Concernant le VE, il ne représente certes qu’une part infime dans le parc roulant. Cependant, le cabinet de consulting avance un bouleversement du mix énergétique du parc roulant européen à très court terme. Avec une part du diesel qui va significativement baisser : de 52% des ventes VN en 2015, elle est en effet tombée à 44% en trois ans et ne devrait plus représenter que 30% des ventes de VN à l’horizon 2030. Quant aux ventes de véhicules électrifiés (comprenant les véhicules hybrides, hybrides rechargeables et tout électriques), ils devraient dans le même temps bondir pour représenter 46% des ventes de VN en 2030!
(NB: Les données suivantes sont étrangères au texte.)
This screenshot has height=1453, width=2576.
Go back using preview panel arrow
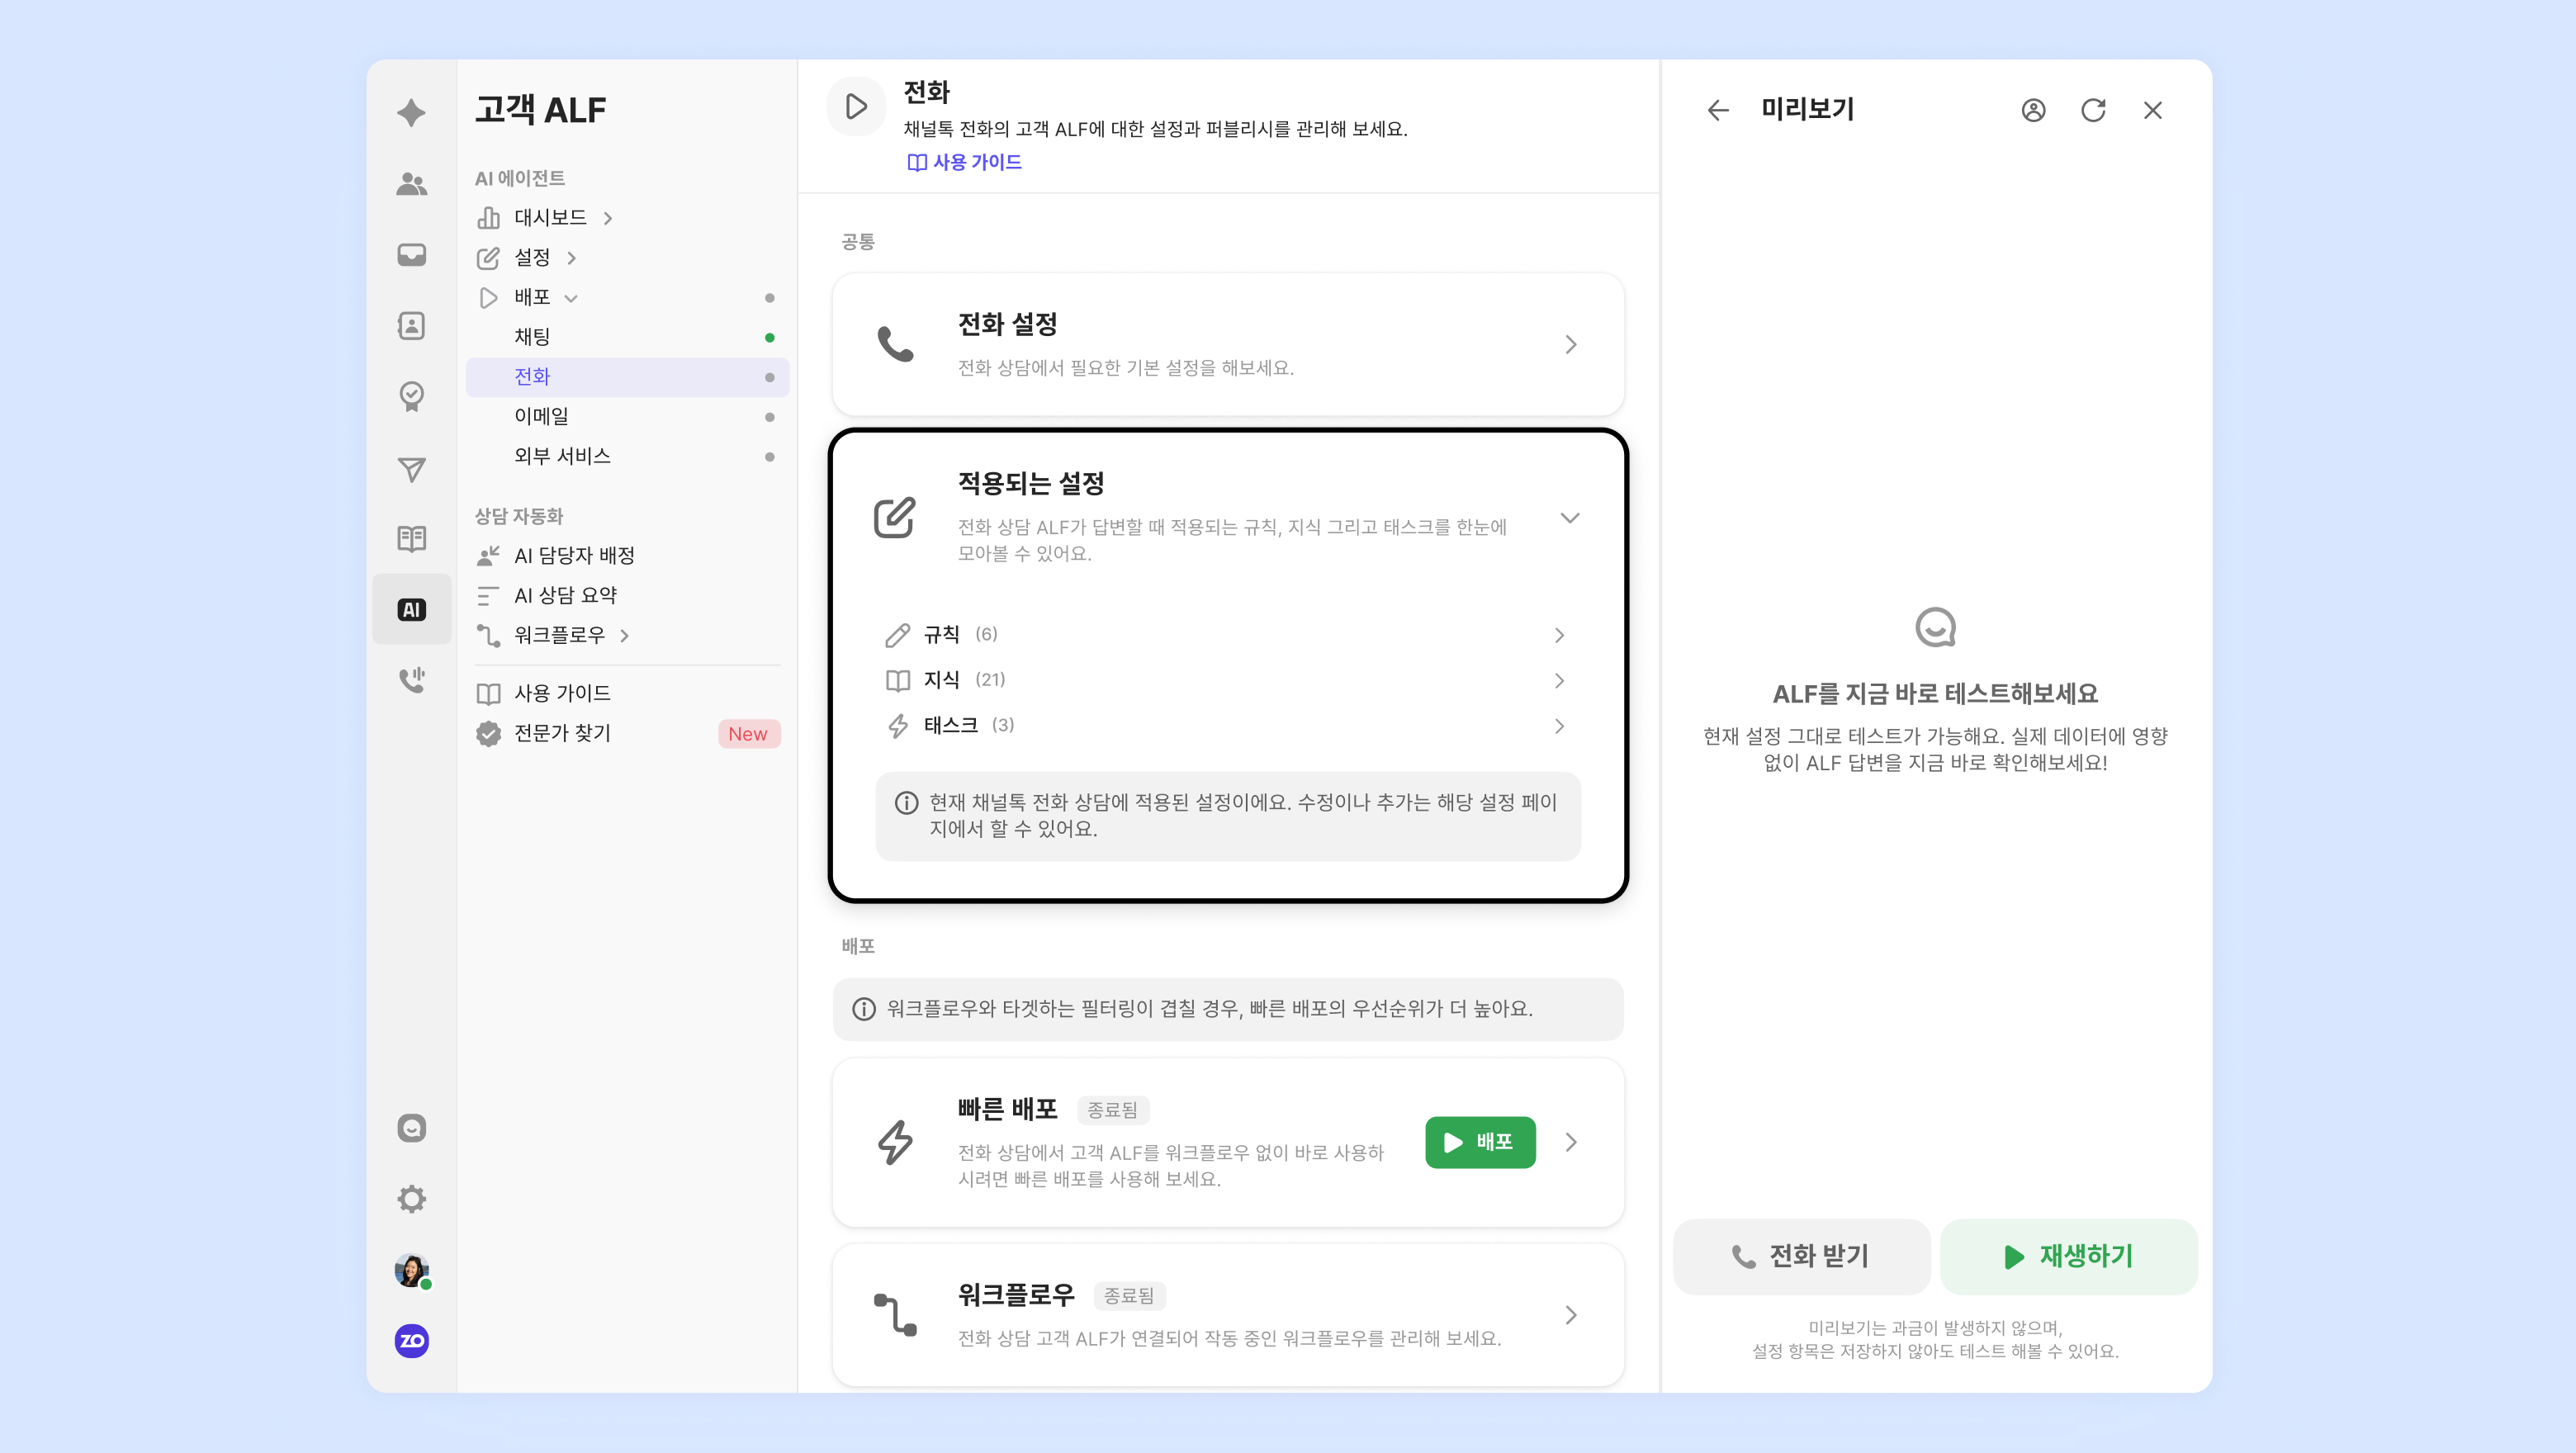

Et cette inévitable hausse des immatriculations des véhicules électriques, portée par les politiques environnementales, annonce un volume de pièces de rechange mécaniquement en baisse dans les années à venir. Selon l’étude Deloitte en effet, un VE présente un panier moyen après-vente 50 à 70% moins important que son homologue thermique ! Toute la chaine après-vente sera impactée : le professionnel à l’atelier mais aussi en amont le distributeur, éventuellement son groupement, etc. Et par extension c’est ainsi tout le schéma logistique qui serait remis à plat. Pour le réparateur, il s’agira donc selon Deloitte de redéfinir sa palette de prestations, et se positionner davantage en fournisseurs de services à la mobilité…

Impression 3D et blockchain : rêve ou future réalité ?

Deux  autres ‘mega trends’ pourraient se révélées elles aussi particulièrement disruptives. D’abord l’avènement de l’impression 3D. Cette formidable avancée technologique pourrait en effet permettre de recréer localement la pièce défectueuse pour un véhicule en panne. Du moins sur le papier, car entre les pièces qui ne pourraient être éligibles à la reproduction via ce process et les inévitables garde-fous que ne manqueront pas de mettre les équipementiers pour protéger leur business, souligner la plus grande qualité de leurs pièces, les enjeux juridiques en cas de dysfonctionnement de la pièce, etc., le chemin pourrait être encore long. Reste que son introduction dans le secteur de l’après-vente pourrait potentiellement faire exploser les schémas logistiques existants.

Dernière innovation technologique qui devrait également sérieusement impacter l’après-vente: l’émergence de la Blockchain. Si cette technologie amène toute la transparence promise, elle deviendra le tiers de confiance digital – et absolu- garantissant à la fois traçabilité et inviolabilité de l’information. Pour un véhicule donné, comme les pièces et autres systèmes dont il est équipé. Décisive dans le cadre d’une transaction VO par exemple, la blockchain pourra aussi servir de support pour les campagnes de rappel constructeur… mais aussi servir de levier de fidélisation pour les professionnels de l’après-vente.